Libéralisation des lignes nationales d'autocars : une course de lenteur
Les lignes régulières d'autocars à moyenne et longue distance présentent des atouts spécifiques importants par rapport aux autres modes de transport, véhicules particuliers, trains ou avions. C'est pourquoi leurs prix sont très inférieurs à ceux des trains et qu'ils sont répandus dans le monde entier, sauf en France où leur développement est rendu pratiquement impossible par la SNCF. Cela évolue, mais pourquoi si lentement ?
Le principal atout structurel des lignes nationales d'autocars c'est leur souplesse. Dans un pays aussi Paris-centrique que la France, proposer des trajets directs (sans correspondance) comme Lille-Nancy ou Le Havre-Cherbourg ne leur fait pas peur, s'il y a des clients. Et dans les villes aussi, les autocars peuvent facilement desservir plusieurs points, comme le Nice-Marseille qui est capable de s'arrêter à la fois en centre ville, au port et à l'aéroport de ces villes. Un service que le train, prisonnier de ses rails, ne peut pas rendre. Le second atout est qu'ils utilisent des matériels banalisés :
- Les autocars sont utilisés dans de multiples autres environnements : trajets à courte distance, trajets à la demande, bus scolaires, entreprises. "Un autorail coûte 6 millions d'euros, un autocar 300.000 euros", d'après Jean-Pierre Farandou, directeur de SNCF proximités.
- Les mêmes autocars peuvent circuler dans toute l'Europe alors qu'il existe de multiples standards incompatibles pour les trains, augmentant leurs coüts de 30 à 50%.
- Les routes, partagées avec les autres utilisateurs (voitures particulières, camions), sont donc beaucoup moins coûteuses à construire et entretenir que les voies de chemin de fer. Le réseau d'autoroutes irrigue maintenant toute la France, et très peu de segments sont fréquemment saturés.

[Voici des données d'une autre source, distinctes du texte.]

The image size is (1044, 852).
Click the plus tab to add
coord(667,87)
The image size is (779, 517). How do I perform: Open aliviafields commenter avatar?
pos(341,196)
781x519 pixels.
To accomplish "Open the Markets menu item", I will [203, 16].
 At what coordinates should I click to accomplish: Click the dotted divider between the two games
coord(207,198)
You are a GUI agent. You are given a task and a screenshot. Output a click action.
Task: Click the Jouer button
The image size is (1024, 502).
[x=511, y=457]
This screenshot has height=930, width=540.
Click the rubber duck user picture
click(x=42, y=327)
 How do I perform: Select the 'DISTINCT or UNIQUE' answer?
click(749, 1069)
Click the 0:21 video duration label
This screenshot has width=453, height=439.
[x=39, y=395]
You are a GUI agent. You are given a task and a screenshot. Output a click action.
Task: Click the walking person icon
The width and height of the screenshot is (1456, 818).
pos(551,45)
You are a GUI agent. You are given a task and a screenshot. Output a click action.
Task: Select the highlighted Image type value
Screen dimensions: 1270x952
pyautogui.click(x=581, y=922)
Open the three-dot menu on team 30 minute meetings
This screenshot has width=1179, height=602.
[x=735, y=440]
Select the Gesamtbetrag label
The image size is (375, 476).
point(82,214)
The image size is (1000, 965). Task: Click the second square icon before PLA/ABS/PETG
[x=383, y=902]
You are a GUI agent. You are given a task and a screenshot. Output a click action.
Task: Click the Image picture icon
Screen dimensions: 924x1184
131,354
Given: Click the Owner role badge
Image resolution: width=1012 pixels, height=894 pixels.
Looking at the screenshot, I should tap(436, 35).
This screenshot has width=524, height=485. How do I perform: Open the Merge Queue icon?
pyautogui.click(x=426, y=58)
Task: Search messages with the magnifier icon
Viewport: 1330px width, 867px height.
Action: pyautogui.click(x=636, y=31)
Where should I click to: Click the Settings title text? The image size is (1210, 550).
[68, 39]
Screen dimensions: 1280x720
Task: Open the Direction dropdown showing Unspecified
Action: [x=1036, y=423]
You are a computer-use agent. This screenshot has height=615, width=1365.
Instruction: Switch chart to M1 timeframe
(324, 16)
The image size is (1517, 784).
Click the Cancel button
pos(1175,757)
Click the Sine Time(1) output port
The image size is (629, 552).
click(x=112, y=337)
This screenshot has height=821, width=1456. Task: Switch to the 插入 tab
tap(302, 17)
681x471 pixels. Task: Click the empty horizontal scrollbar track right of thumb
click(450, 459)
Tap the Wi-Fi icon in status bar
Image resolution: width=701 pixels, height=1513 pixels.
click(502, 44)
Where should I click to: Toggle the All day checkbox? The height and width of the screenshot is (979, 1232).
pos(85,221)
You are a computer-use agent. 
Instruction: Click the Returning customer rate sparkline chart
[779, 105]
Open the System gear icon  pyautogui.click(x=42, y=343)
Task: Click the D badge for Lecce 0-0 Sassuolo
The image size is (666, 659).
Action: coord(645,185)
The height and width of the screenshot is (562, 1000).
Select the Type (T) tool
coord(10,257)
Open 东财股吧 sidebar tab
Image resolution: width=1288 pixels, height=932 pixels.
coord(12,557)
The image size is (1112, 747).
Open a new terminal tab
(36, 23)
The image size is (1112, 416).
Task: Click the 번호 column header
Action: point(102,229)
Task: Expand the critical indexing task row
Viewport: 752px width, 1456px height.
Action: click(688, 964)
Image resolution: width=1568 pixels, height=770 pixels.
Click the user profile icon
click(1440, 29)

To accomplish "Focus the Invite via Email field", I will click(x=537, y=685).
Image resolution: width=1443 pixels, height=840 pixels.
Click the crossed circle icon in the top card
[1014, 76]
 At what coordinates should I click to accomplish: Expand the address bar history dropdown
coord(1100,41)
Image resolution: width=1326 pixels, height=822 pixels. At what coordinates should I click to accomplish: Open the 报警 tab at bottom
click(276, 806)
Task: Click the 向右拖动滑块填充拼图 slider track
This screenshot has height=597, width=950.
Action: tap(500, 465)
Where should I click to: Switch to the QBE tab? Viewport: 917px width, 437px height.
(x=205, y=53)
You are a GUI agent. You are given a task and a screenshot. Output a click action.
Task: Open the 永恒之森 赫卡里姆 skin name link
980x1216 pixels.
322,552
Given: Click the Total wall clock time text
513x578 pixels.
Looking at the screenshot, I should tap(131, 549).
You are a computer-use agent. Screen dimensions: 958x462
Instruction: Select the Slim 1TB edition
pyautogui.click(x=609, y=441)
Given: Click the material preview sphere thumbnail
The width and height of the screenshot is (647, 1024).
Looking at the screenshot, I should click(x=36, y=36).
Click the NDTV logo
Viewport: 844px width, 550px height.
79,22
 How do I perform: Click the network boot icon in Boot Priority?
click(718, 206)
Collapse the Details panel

Enfin, contrairement à la croyance générale, la performance écologique des autocars est nettement meilleure que celle des trains pour les trafics d'intensité faible et moyenne. Rapport 2009 de la Cour des comptes sur les TER "Le maintien de liaisons ferroviaires faiblement utilisées n'est pas justifiable d'un point de vue écologique. (…) Si l'on considère les taux moyens constatés sur les liaisons régionales, les émissions de CO2 par voyageur-kilomètre sont plus faibles de 30% environ pour les autocars que pour les trains"
Ce qui n'est pas autorisé est interdit
Mais en France, l'ouverture des lignes nationales régulières de transport par autocars doit être autorisée par des commissions où la SNCF joue un rôle dominant. Comme l'a indiqué en 2006 Hervé Mariton, Député de la Drôme « Votre rapporteur spécial s'est intéressé à la situation très particulière du transport intérieur de voyageurs par autocars sur des liaisons commerciales régulières de longue distance, cette situation étant assez simple à observer en France dans la mesure où l'activité y est aujourd'hui… inexistante. (…). La réglementation nationale : des obstacles visant à protéger la SNCF ». Hervé Mariton concluait « Des projets immédiatement opérationnels existent (…) alors pourquoi interdire à des entreprises de prendre un risque qu'elles entendent assumer – sans subvention publique - ? »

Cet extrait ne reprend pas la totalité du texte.